In OpenAI’s Gym a state in Blackjack has three variables: the sum of cards in the player’s hand, the card that the dealer is showing, and whether or not the player has a usable ace. The cards are dealt from an infinite deck.
Whoever is closer to 21 when the game is over is the winner. Rewards are +1 if the player wins, 0 if there is a draw, and -1 if the player loses.
For action selection, I used the epsilon-greedy approach. When selecting the next action in an episode, an epsilon value is used to increase the exploration within an episode instead of selecting the same greedy action over and over. When using epsilon decay, as more games are played, the epsilon value becomes smaller and the agent begins to exploit rather than explore new actions in a state. Using a higher epsilon value results in more exploration.
Every occurence of a state/action pair is a visit to that state/action pair. In the example below, the same state/action pair state: (20, 1, 1) and action: HIT was visited in Game 1 and Game 2:
|Game 1:||20, 1, 1 -> HIT||21, 1, 1 -> STICK||WIN Reward +1|
|Game 2:||14, 1, 1 -> HIT||20, 1, 1 -> HIT||BUST Reward -1|
Averaging Sample Returns
As an episode is played, all the states, actions, and rewards are appended to a list.
When the episode is complete, the expected return is calculated by summing all the rewards after a state has been observed in the episode. Then the action-value function is updated by taking the sum and dividing it by the number of appearances of that state.

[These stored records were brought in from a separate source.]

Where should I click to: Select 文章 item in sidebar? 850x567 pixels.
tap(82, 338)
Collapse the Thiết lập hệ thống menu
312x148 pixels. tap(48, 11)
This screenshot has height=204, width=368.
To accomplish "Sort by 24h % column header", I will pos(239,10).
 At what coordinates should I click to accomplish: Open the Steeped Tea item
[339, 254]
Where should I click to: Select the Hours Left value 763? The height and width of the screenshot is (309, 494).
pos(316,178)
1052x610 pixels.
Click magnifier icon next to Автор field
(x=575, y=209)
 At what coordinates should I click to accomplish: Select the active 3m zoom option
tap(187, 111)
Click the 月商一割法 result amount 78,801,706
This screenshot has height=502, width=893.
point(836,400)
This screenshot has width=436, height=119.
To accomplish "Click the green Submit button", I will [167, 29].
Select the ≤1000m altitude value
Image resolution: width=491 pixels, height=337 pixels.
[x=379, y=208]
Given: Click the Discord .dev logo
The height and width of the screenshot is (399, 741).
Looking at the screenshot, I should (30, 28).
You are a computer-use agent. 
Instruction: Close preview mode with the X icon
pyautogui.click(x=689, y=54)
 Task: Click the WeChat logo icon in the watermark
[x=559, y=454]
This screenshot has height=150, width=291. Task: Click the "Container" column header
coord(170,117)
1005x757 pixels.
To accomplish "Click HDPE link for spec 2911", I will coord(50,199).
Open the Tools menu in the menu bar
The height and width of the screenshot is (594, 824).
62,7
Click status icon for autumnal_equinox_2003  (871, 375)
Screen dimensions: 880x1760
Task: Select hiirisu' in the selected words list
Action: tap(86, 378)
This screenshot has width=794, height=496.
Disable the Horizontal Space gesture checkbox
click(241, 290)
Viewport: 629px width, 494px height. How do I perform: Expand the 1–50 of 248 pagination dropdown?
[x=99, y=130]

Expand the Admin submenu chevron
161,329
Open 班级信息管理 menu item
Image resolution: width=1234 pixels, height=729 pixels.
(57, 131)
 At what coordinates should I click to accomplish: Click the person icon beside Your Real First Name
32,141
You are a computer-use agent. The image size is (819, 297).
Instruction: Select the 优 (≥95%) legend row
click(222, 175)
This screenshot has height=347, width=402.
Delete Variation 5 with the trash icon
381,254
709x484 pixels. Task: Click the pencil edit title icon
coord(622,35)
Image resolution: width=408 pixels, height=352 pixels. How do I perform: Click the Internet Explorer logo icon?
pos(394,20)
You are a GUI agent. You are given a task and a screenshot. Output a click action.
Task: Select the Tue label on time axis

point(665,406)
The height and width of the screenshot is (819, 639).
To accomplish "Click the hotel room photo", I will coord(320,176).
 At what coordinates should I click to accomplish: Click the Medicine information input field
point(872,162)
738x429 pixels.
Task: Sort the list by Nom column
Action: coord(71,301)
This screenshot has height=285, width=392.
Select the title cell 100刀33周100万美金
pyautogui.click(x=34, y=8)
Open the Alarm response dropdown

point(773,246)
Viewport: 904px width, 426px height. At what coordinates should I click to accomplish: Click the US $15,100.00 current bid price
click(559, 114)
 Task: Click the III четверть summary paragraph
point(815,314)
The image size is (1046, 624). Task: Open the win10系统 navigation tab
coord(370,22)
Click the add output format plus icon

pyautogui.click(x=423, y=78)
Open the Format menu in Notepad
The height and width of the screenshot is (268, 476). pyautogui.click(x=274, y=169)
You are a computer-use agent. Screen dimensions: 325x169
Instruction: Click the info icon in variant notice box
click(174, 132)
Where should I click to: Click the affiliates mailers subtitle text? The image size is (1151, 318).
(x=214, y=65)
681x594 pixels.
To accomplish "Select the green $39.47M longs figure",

Below is the policy generated after 10,000,000 episodes
Sutton and Barto’s optimal policy looks like this:
The policy generated is more conservative then Sutton and Barto’s when there is not a Usable Ace, and less conservative when there is a Usable Ace.
Coding Blackjack Monte Carlo
For this project, I created a BlackjackAgent class with the following methods:
- init(action_space, epsilon_decay)
- get_policy_for_observation(Q_s, epsilon) calculates action probabilities for a particular observation (state) using an epsilon-greedy method
- choose_action(observation, epsilon) if observation is not yet in the action-value function, sample randomly, otherwise make a random choice using the action probabilities
- update_action_value_function(episode) using the observations, actions, and rewards for one episode, update the action-value function and N count dictionaries
- generate_episode(env) start a new episode and step until done
- log_done(observation, done)
The main function parses command line arguments, learns an optimal policy by playing multiple episodes, scores the policy, and plots the policy. Logging is currently done to the console.
For an example, I created a simple unit test to make sure the epsilon greedy probabilities were properly calculated. The python guide has more information on the different test packages in Python: http://docs.python-guide.org/en/latest/writing/tests/
I’ll be continuing my deep dive into RL with Policy Gradients and Mujoco.